The Moto X was the rebellious phone that sought to shake the old ways of thinking about Motorola and smartphones in general. The Moto G was the global device meant to bring the same ideas at a cheaper pricepoint. In that lineage, the Moto E might be seen as the emerging phone. It's even cheaper than the others and available at a bottom-barrel price tag. What matters most is that despite that tag, it's better than one might expect.

The Moto E doesn't have very impressive specifications if you're coming from the realm of Samsung Galaxy or Apple iPhone products, but the featurephone buyers that this device targets are in for a world of difference. I've been toying with the device for the past three hours and have been pleasantly surprised to see that it's more powerful than it looks. The dual-core Snapdragon 200 processor can run Riptide GP 2 and Runbot, though the single-core Adreno GPU makes the latter look very pixelated. The former is obviously not as impressive as it is on other devices, but it's clear and smooth enough to get me through a few races. The snappiest that other recent Motorola phones have had are not present here, but again, you have to compare it to what else is at this price point. Early impressions are more favorable when you consider that this is a lot better than what someone would for a $129 phone elsewhere.

__________

▶ **Task brief**
Substitute "defiant" for "rebellious" in the phone review from "The Moto X was" to "one might expect.", and write out that part again. The data that comes after this text has no connection to it.

▶ **Listed entries**
__________

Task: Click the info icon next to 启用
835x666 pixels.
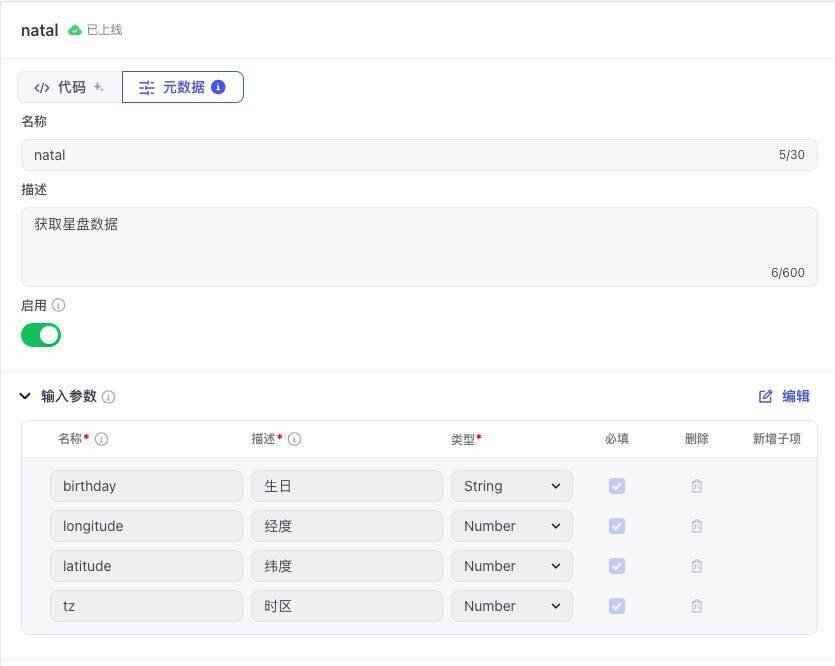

__________

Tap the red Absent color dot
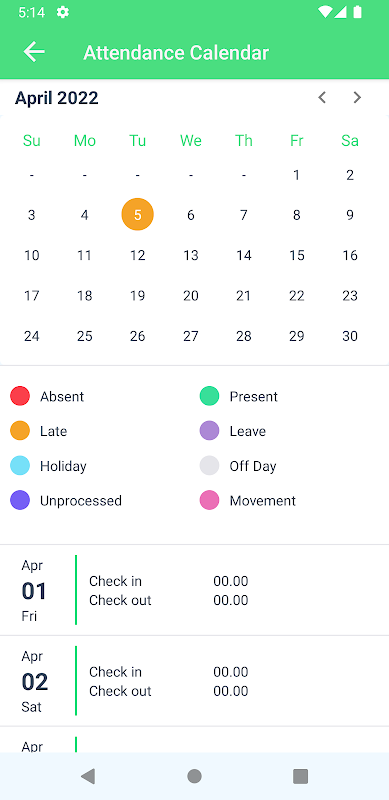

__________

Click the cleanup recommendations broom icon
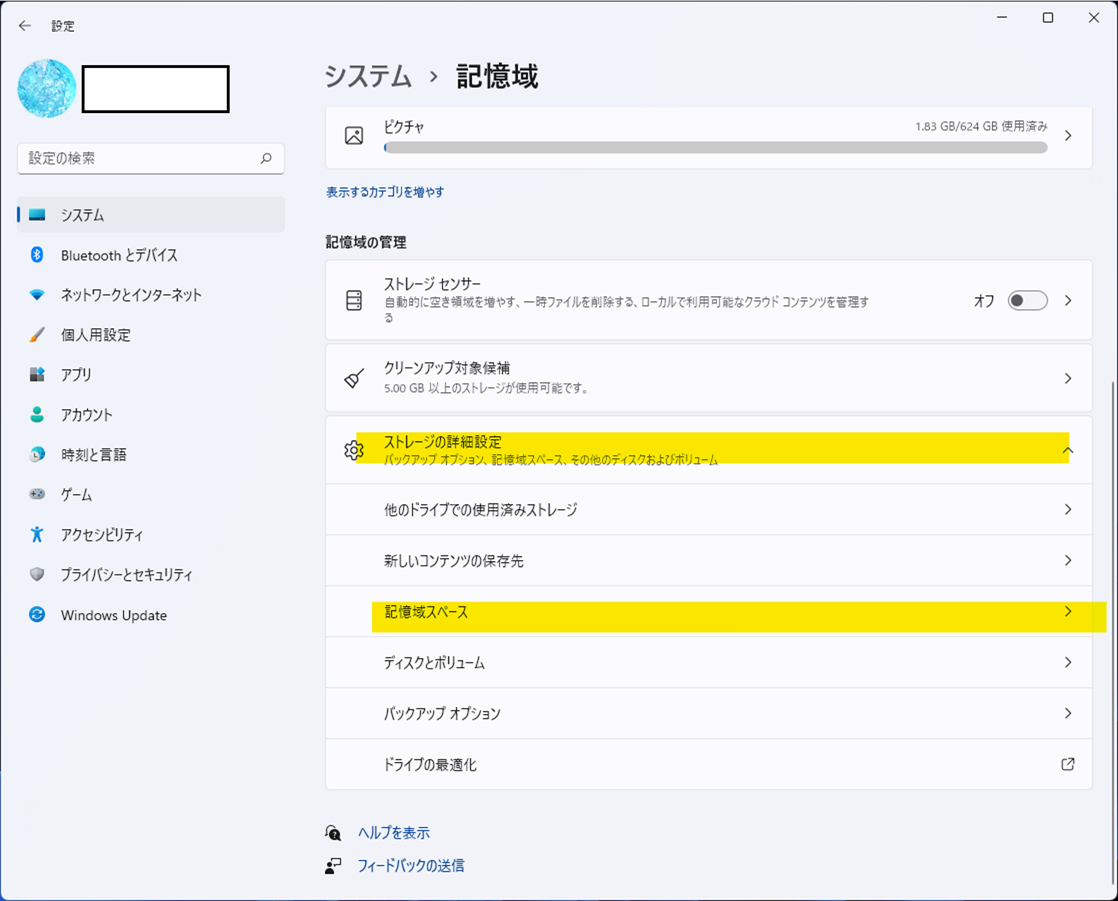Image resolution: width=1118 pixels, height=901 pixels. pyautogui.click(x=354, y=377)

__________

▶ **Solution to this exercise**
The Moto X was the defiant phone that sought to shake the old ways of thinking about Motorola and smartphones in general. The Moto G was the global device meant to bring the same ideas at a cheaper pricepoint. In that lineage, the Moto E might be seen as the emerging phone. It's even cheaper than the others and available at a bottom-barrel price tag. What matters most is that despite that tag, it's better than one might expect.